The film tracks Jacob’s struggles to find a reliable water source for his first crop, his growing friendship with local farm hand – and religious zealot – Paul (Will Patton), and the breakdown of his already fragile relationship with Monica under numerous pressures. Yet as the bickering couple try to escape a life of hired chicken sexing (begun in California, and continuing at least part-time in Arkansas), and to build a better legacy for David and his older sister Anne (Noel Kate Cho), the film’s focus is on both this younger generation, and on little David’s evolving connection to Monica’s eccentric old mother Soonja (Youn Yuh-jung).
Over from her home in Korea effectively to serve as childminder to the sickly David, swearing, snoring Soonja first appears to the little boy (who was born in Amerca) as an ogre of otherness, bringing with her strange smells and flavours from a foreign land. As David’s attitude towards his grandmother gradually shifts from initial hostility to alliance and love, we are also witnessing how this heartsick child, caught (along with the rest of his family) between two nations, negotiates his dual identity and reconciles himself to his heritage as much as to his future. Given that writer/director Lee Isaac Chung himself grew up in rural Arkansas, and would have been about David’s age in the Eighties when the film’s narrative takes place, it is difficult to resist regarding Minari as a semi-autobiographical origins story. Its particular blend of nostalgia may combine the syrupy sweetness of Mountain Dew with the bitterness of Korean herbal remedies, but the very existence of Chung’s film suggests that things will turn out alright in the end.

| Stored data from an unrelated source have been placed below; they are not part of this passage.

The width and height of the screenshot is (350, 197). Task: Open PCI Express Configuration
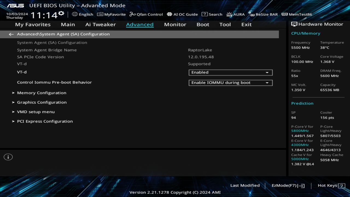coord(45,121)
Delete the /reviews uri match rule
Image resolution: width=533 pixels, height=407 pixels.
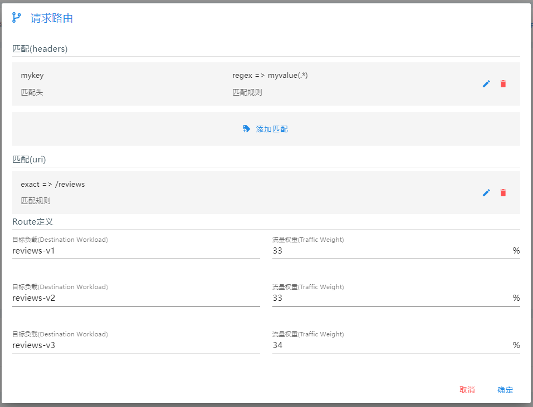(x=503, y=193)
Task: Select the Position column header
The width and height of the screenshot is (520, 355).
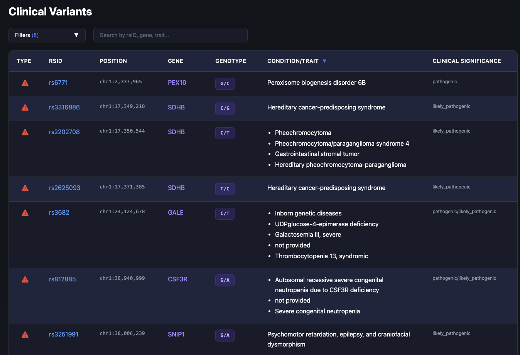Action: [x=113, y=61]
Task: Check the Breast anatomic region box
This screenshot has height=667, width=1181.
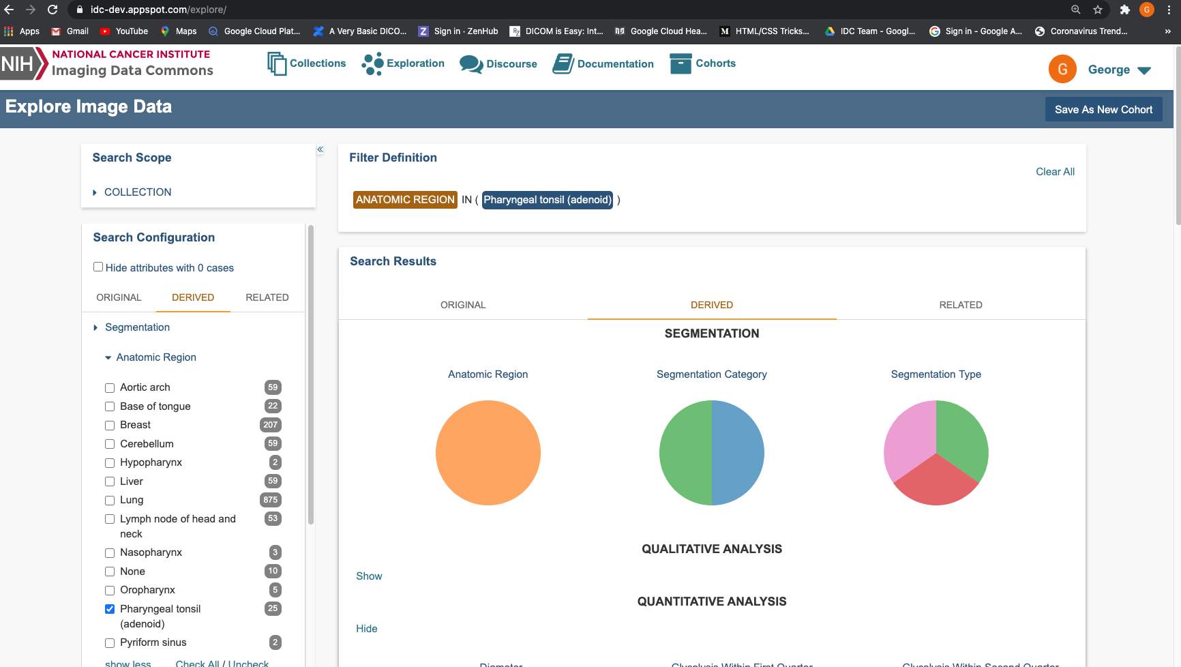Action: tap(110, 426)
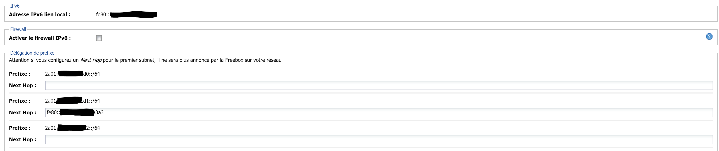
Task: Select the Firewall section legend
Action: [18, 29]
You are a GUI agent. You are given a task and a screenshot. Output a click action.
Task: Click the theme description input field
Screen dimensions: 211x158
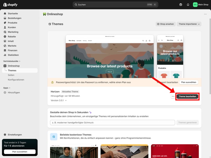click(x=112, y=122)
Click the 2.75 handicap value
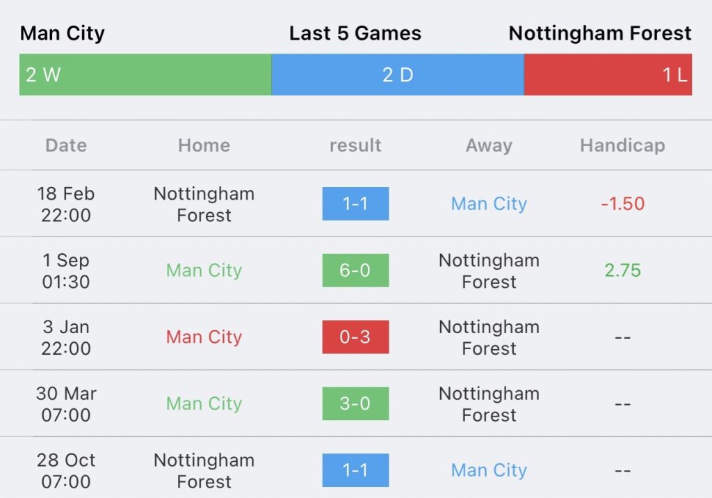The height and width of the screenshot is (498, 712). (x=622, y=271)
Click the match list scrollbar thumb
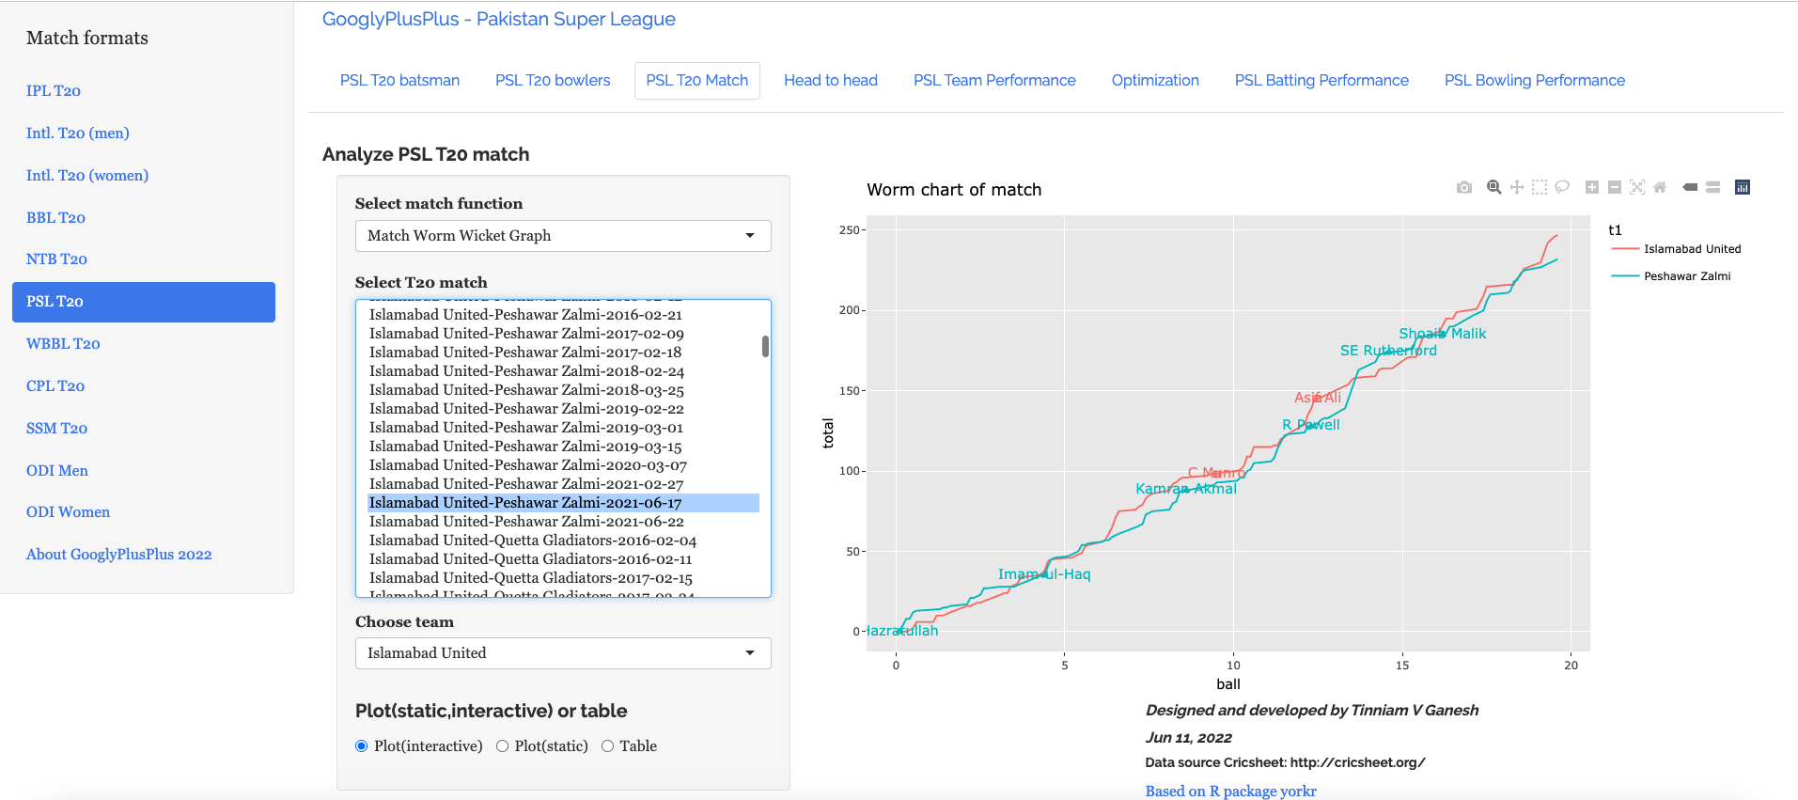The height and width of the screenshot is (800, 1798). click(765, 346)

Named for a variety of East Asian water dropwort, seeds of which Soonja has brought with her to sow near her new home, Minari is preoccupied with the transplantation of tastes between one culture and another. Jacob may be committed to growing crops of typical Korean vegetables strictly for the growing migrant population fleeing Korea’s military dictatorship for America, but he will also learn, as Pete puts it, to “grow ’em the Arkansas way”, and that kimchi can appeal even to the locals. One of the film’s notable peculiarities, though, is its unstinting generosity towards the white American characters. It might be expected that a family of Korean émigrés in a south central state of Reagan’s America would attract at least some xenophobia and bigotry, but in fact everyone whom they encounter is friendly and welcoming, and the worst tensions that they face come not from without but from within.
Minari might even be a little too nice, lacking the sort of angry energy that can really motor a melodrama. One scene near the end that evokes Lee Chang-dong’s Burning (2018) – also featuring Steven Yeun – serves mostly to highlight the relative lack of any vicious bite here. Yet if it never fully grips as a saga, it certainly offers a good-natured portrait of the Korean diaspora (from the Greek for ‘a scattering of seeds’): strangers in a strange land, slowly putting down their own roots.